After an uncontroversial start, legislation that would require mediation for disputes over biotech crops in Oregon is now facing opposition from critics of genetic engineering.
House Bill 2509, which would direct the Oregon Department of Agriculture to mediate conflicts over genetically modified organisms, didn’t initially meet with objections and passed the House by an overwhelming margin.
The bill arose from a work group convened by Rep. Brian Clem, D-Salem, that evaluated a range of GMO proposals.
During a May 20 legislative hearing, Clem said he’s surprised by the recent surge of antagonism toward HB 2509, which emerged from the concerns of GMO critics who worried that biotech farmers wouldn’t agree to mediation.
“This came from the anti-GMO community,” he said. “This was designed to be helpful for people worried about being interfered with by GMOs.”
Friends of Family Farmers, a group that favors stronger GMO regulation, participated in the work group negotiations and credited the bill with providing an incentive for mediation during a work session last month.
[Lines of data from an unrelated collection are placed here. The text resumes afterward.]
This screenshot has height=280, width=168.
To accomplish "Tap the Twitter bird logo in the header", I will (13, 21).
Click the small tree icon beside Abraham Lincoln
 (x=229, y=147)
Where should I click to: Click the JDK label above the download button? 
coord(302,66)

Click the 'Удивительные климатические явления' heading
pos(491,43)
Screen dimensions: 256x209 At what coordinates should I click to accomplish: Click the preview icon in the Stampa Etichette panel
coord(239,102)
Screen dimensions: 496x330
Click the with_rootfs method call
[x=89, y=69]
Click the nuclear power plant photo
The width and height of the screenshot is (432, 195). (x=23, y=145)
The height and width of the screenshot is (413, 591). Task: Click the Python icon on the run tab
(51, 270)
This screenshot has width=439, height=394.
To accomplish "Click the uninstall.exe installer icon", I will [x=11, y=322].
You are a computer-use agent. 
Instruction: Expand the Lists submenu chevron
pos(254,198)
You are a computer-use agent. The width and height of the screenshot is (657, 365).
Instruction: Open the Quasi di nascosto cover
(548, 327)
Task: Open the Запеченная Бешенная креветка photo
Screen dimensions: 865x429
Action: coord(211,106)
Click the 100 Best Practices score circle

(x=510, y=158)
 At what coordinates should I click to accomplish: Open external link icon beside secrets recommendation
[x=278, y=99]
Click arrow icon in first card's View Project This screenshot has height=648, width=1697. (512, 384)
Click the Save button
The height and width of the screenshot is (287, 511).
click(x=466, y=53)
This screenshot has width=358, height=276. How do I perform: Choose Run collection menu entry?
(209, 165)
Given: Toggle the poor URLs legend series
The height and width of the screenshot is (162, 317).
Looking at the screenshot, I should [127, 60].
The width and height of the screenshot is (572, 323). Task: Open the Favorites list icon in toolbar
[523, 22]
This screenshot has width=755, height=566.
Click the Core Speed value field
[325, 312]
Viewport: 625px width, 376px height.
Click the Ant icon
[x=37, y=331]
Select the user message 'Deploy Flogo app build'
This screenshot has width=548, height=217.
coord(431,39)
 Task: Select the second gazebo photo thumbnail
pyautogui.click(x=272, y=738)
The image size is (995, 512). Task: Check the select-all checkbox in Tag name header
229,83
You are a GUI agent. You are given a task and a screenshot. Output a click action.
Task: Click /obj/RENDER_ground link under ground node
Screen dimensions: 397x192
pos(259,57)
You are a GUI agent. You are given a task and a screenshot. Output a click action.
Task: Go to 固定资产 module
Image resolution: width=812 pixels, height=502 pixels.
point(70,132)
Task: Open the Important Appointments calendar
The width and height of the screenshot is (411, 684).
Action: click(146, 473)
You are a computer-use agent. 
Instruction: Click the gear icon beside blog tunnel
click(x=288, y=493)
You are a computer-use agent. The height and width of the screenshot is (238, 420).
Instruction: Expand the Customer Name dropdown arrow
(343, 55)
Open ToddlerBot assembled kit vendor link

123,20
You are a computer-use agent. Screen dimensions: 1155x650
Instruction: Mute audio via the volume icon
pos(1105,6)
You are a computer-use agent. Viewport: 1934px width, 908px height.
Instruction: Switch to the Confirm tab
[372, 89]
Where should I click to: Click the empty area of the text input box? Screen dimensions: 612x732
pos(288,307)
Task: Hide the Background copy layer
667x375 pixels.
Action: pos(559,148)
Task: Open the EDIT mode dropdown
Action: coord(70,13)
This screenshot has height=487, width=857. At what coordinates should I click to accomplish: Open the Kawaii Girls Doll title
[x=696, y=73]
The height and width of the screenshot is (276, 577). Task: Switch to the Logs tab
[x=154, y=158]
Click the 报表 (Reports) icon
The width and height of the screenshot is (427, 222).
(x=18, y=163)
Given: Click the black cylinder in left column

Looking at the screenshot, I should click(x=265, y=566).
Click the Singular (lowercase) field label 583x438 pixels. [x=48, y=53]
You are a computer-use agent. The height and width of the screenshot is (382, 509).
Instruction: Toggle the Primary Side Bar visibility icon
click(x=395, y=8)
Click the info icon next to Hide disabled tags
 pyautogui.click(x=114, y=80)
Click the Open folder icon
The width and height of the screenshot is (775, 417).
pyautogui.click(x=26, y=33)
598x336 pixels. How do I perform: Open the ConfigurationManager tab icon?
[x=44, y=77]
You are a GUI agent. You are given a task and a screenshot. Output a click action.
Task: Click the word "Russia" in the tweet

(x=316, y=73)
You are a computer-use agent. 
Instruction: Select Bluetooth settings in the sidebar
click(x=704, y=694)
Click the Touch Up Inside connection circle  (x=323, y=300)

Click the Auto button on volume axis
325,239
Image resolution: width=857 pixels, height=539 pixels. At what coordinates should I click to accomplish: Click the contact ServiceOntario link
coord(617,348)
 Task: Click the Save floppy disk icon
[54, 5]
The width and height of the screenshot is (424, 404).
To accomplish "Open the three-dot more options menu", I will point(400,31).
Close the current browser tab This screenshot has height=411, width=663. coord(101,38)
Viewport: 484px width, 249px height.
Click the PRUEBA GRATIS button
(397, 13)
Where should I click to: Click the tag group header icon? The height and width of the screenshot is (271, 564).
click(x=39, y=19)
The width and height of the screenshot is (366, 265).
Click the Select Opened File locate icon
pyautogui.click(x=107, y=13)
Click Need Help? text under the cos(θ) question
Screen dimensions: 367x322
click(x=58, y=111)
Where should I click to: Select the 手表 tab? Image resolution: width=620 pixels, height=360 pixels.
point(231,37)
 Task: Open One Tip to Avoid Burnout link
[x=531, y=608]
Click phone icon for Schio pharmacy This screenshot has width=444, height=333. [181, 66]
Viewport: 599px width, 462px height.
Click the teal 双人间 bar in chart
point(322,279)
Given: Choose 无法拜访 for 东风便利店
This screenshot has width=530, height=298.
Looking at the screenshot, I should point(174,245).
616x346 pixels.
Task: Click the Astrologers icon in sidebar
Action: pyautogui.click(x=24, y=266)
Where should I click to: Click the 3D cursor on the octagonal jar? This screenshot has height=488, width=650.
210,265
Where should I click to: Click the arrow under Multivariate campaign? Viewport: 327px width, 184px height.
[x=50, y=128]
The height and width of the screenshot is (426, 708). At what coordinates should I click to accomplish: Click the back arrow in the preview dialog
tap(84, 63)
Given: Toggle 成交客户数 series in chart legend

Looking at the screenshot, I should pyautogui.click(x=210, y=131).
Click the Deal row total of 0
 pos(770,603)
Now that HB 2509 is before the Senate, however, the nonprofit group and other GMO critics are asking lawmakers to reject the proposal because they say farmers who are harmed by biotech cross-pollination should not be forced into mediation.
“I strikes us that mediation should be a choice farmers make, not a mandated situation,” said Ivan Maluski, policy director of Friends of Family Farmers, during the recent hearing before the Senate Committee on Environment and Natural Resources.
If a dispute over genetically engineered crops occurs between farmers, the bill calls for ODA to provide mediation to seek a coexistence solution. If a grower refuses mediation and later loses a lawsuit in the dispute, he’d be required to pay the opposing party’s legal costs.
While Friends of Family Farmers believes mediation may be useful in some circumstances, the group has decided to oppose the bill because mandatory mediation could impose a financial burden on small growers.
The mediation requirement may delay a timely court decision when a farmer faces market rejection of his crop due to cross-pollination, the group claims.
Our Family Farms Coalition, which successfully campaigned for a GMO ban in Jackson County, argues that HB 2509 would hinder the ability of organic and conventional growers to enforce that prohibition.
The group argues that small farmers would effectively be blocked from seeking a “quick legal action to prevent contamination of their crop” due to fears of paying astronomical attorney fees.
“This bill would prevent that as a practical matter,” said Kellie Barnes, a representative for the group.
The Center for Food Safety, a nonprofit involved in prominent legal battles over GMOs, alleges that ODA can’t be trusted to oversee the mediation program because the agency has served as the “mouthpiece of the agricultural biotechnology industry.”
Since the mediation requirement lacks any limit on duration or expense, ODA could use it as an obstacle for farmers who need a fast legal remedy to their dispute, the group says.
Scott Dahlman, policy director of the Oregonians for Food and Shelter agribusiness group, said he’s disappointed by the hostility toward HB 2509 after the work group tried to establish a middle ground.
The bill was intended to shed light on how many biotech conflicts actually exist in Oregon and encourage compromises that would be difficult to reach in court, he said.
“It might be as simple as communicating your planting schedule with your neighbor and planting at different times,” Dahlman said.